Work order: Begin at the line containing "Instruction: Select column D header" and retype each line through the end of the records exactly. Include nothing else and no pictures.

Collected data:
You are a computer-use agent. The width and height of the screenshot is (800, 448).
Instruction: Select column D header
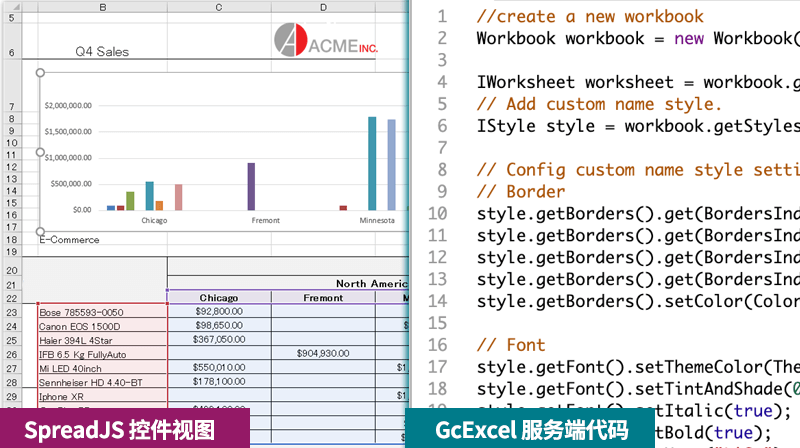coord(323,8)
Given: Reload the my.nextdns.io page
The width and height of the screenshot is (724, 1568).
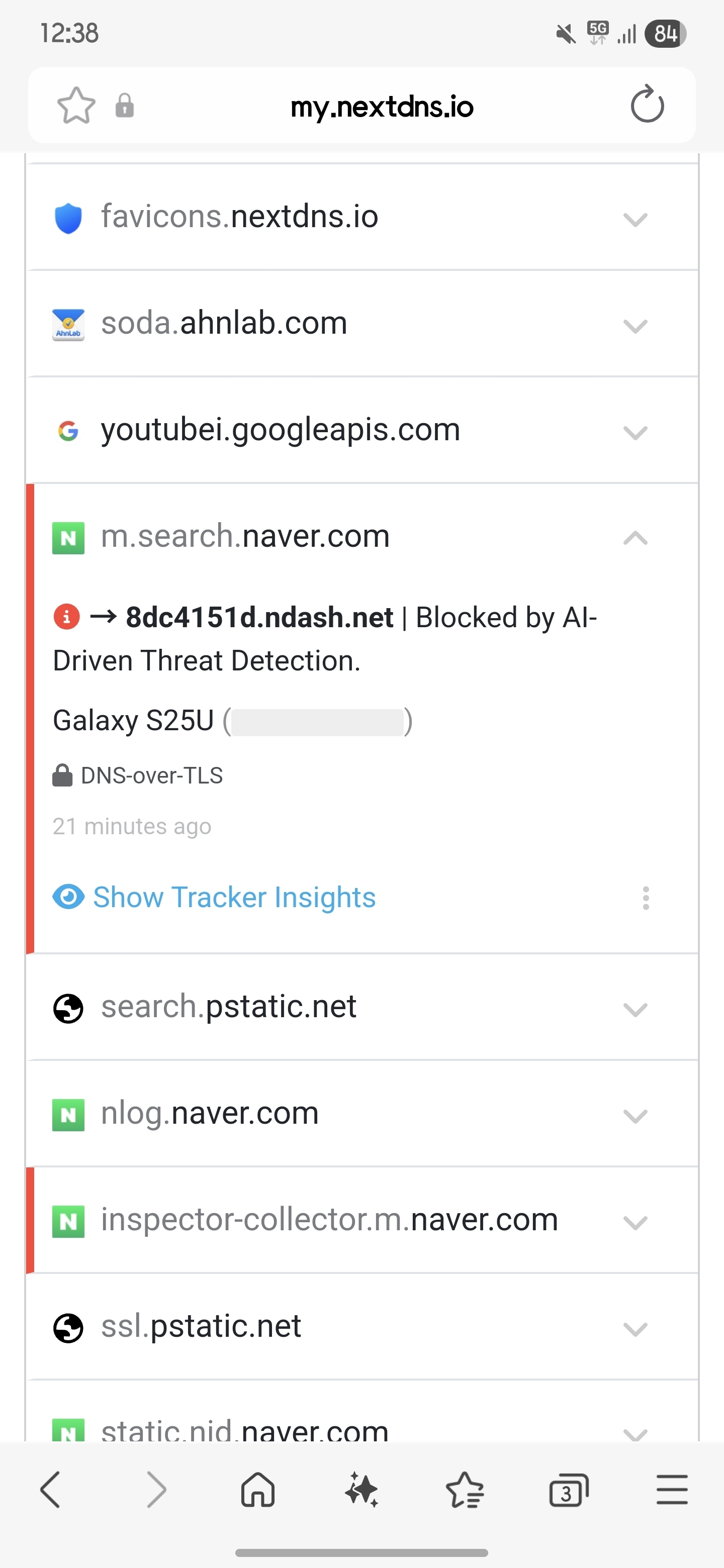Looking at the screenshot, I should [647, 105].
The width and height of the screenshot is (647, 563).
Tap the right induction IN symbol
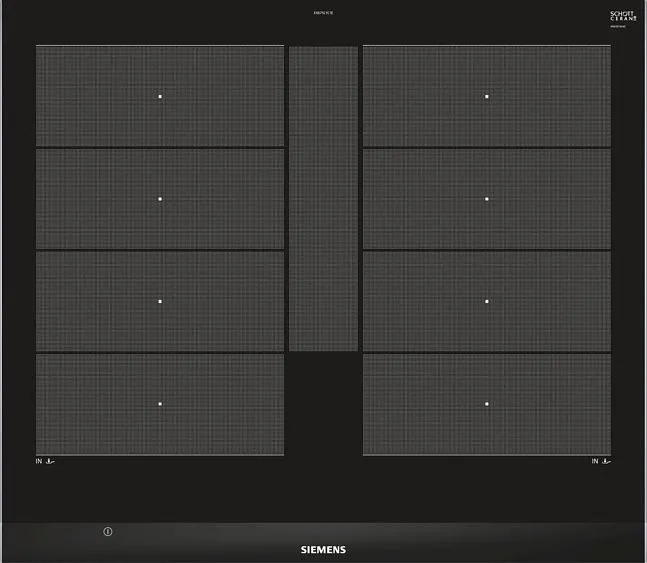pos(601,461)
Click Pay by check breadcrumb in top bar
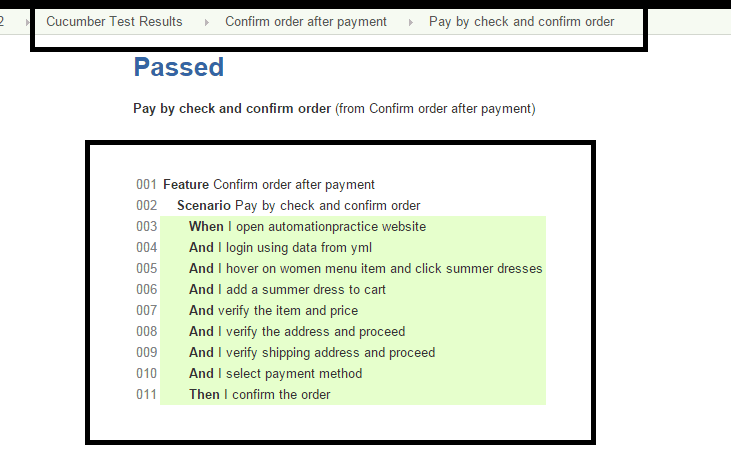Image resolution: width=731 pixels, height=466 pixels. (521, 21)
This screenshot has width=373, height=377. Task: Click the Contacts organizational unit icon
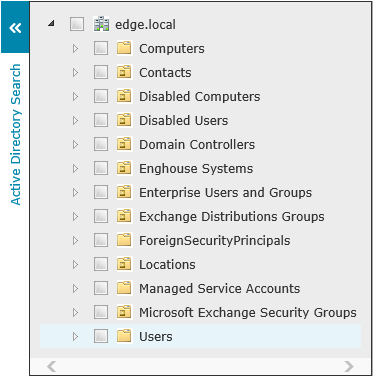[124, 72]
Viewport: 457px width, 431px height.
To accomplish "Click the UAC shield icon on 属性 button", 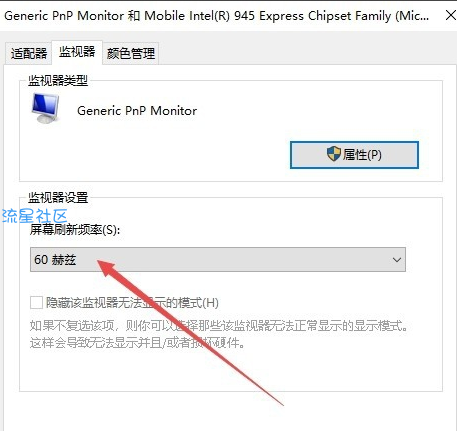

Task solution:
Instruction: Select column D header
coord(323,8)
Given: Reload the my.nextdns.io page
The width and height of the screenshot is (724, 1568).
Looking at the screenshot, I should [647, 105].
The width and height of the screenshot is (647, 563).
Tap the right induction IN symbol
pos(601,461)
Click Pay by check breadcrumb in top bar
Image resolution: width=731 pixels, height=466 pixels. (521, 21)
This screenshot has width=373, height=377. Task: Click the Contacts organizational unit icon
[124, 72]
Viewport: 457px width, 431px height.
To accomplish "Click the UAC shield icon on 属性 button", 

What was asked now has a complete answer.